Sheri Davis works from home with two computers in front of her. One screen showcases her online homework for her master’s degree program and the other is a large Zoom room filled with other Black women working.
The women have attention-deficit/hyperactivity disorder (ADHD), just like Davis, and as a part of a support group, they set up body double sessions – a self-help ADHD technique that keeps one accountable to task – to help them get through any work they need to get done.
“Body doubling in the world of ADHD is when other people are active or in the same room as me even though we’re not interacting, and it helps me tackle and complete tasks that might be harder for me to get done alone,” said Davis.
“Some people with ADHD find it easier to stay focused on homework, or professional work, or even household chores when someone else is around to keep them company. So, this is our Sista’s Body Doubling Sessions. Knowing that there are other active people here with me helps.”
Undiagnosed ADHD in Black girls
ADHD is a common neurodevelopmental disorder that can affect kids from all racial and ethnic backgrounds. However, research from a 2021 Mayo Clinic-sponsored study suggests children of color may be less likely to receive an accurate diagnosis and appropriate treatment for the condition.
24-year-old Davis was diagnosed in college when one of her professors saw her struggling to organize her notes and assignments.
“He had a child who has ADHD, so he knew what to look out for. At first, I laughed him off, but then I took it seriously when I didn’t want to struggle anymore. It’s been a process to understand how my brain works, and I work with my brain to get things done. I wish I had known earlier,” said Davis.
The 2021 study also found that Black girls frequently go undiagnosed with ADHD due to misinterpretation of their symptoms.
With the intersectionality of discrimination based on race and gender, behaviors indicative of inattentiveness or impulsivity, both key characteristics of ADHD, may be inaccurately perceived as negative behaviors in Black girls.
36-year-old Channing Shavonn does not remember how she joined the same group as Davis, but she is glad she did.
Shavonn received her diagnosis over a year ago.
She had given birth and originally sought mental health help due to depression and anxiety from what she believed was postpartum.
“Hearing from a lot of Black women, I was hearing it goes untreated when they’re considered the smart girls. That was me. I was making good grades, but, meanwhile, internally, I’m struggling,” said Shavonn.
“My brain doesn’t turn off. I used to always daydream. It’s nonstop. I operate in patterns. I always had to be doing something. This is how I’ve always been, and nobody in school told me that I had it.”
Boys are more likely to be diagnosed than girls
According to the CDC, boys (13%) are more likely to be diagnosed with ADHD than girls (6%).
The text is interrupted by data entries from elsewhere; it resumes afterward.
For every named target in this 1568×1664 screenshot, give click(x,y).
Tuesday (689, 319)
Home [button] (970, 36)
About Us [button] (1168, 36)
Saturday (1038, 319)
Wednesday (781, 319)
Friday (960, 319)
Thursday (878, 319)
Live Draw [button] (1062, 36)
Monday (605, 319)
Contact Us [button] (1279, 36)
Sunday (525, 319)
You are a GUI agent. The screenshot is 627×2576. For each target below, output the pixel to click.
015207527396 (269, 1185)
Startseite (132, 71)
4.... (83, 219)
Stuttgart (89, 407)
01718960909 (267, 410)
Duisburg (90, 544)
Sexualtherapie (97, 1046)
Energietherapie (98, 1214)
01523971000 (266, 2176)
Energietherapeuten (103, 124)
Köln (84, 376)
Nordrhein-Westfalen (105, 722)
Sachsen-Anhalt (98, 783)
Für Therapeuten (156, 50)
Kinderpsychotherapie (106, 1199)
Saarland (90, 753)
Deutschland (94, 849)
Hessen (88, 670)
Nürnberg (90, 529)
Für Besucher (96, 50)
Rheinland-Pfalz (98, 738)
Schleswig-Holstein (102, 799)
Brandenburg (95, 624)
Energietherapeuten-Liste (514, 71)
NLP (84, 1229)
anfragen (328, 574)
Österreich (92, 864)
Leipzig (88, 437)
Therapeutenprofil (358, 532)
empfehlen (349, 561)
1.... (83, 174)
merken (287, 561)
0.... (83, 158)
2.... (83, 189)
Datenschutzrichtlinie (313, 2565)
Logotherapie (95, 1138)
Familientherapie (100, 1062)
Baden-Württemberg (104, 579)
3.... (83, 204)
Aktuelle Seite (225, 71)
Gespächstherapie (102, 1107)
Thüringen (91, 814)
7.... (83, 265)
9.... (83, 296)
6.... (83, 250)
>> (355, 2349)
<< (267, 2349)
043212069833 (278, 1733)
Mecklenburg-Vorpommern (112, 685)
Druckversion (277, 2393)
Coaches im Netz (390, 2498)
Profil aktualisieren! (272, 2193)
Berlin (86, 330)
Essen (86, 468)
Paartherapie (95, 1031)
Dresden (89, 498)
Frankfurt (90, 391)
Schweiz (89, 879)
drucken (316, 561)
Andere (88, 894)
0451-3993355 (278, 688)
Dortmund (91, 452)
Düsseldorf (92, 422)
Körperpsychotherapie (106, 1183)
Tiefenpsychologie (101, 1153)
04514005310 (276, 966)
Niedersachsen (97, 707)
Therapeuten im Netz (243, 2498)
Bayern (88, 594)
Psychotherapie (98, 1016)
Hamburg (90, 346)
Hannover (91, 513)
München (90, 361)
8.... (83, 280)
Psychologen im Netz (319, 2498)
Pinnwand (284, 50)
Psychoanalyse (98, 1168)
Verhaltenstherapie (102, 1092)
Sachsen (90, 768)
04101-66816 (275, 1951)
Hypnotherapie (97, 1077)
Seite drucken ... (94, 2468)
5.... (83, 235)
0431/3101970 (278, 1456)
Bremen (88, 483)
Black (12%) and white (10%) children are more often diagnosed with ADHD than Hispanic (8%) or Asian (4%) children.
In school, Shavonn struggled with taking notes.
As an adult, her undiagnosed ADHD caused her to job-hop, create business ideas but fail to execute them and talk herself through hypothetical scenarios.
She would go to Panera Bread to do remote work for her current job. She did not realize that it was her way of getting work done through body doubling.
Hearing background sounds and movements from other patrons helped her concentrate more; however, she still struggled.
Once diagnosed with adult ADHD, Shavonn started therapy in March and was prescribed a low dose of Ritalin.
The day she went back to Panera Bread after starting treatment, she noticed a difference in her work.
“Before I knew it, I was done with it. I went to Panera Bread to get some work done, and I started crying. Cause I used to ask all the time, ‘What’s wrong with me?’ I could never finish one thing. If I had known when I was a kid, I wonder what type of life I would have had,” said Shavonn.
“Because of all of these narratives I had about myself, it’s been great because of the diagnosis. I’m not lazy or unmotivated. My brain just works differently.”
Shavonn said she knows Ritalin gets a “bad rep” but that it has helped her tremendously.
Davis decided to go the nonmedical route and wants other Black women and girls to know that option exists too.
More Black women are being diagnosed
Brain Balance Center in Plainfield is a drug-free program designed to help kids and adults with ADHD improve focus, behavior, social skills, anxiety and academic/work performance.
The executive director and co-owner of the center, Rhonda Zollner, said their integrative approach combines sensory, auditory, visual and physical exercises with nutritional guidance.
“Alternatives to medicine is always a good option because some families want to make changes vs. masking the problem,” said Zollner.
Davis said it is important for families and adults to be on top of advocating for little Black girls because she can only imagine where she would be if she did not have to struggle with being undiagnosed for so long.
“My mom just thought I was a little different and I just talked too much. I would talk a mile a minute as a kid. She just didn’t know, but now that we know as a generation, we have to save our little girls,” said Shavonn.
Zollner said if a child is struggling with attention, sitting still, impulsiveness, misplacing items and/or does not learn from past mistakes at the same rate as their peers, parents and families should seek help.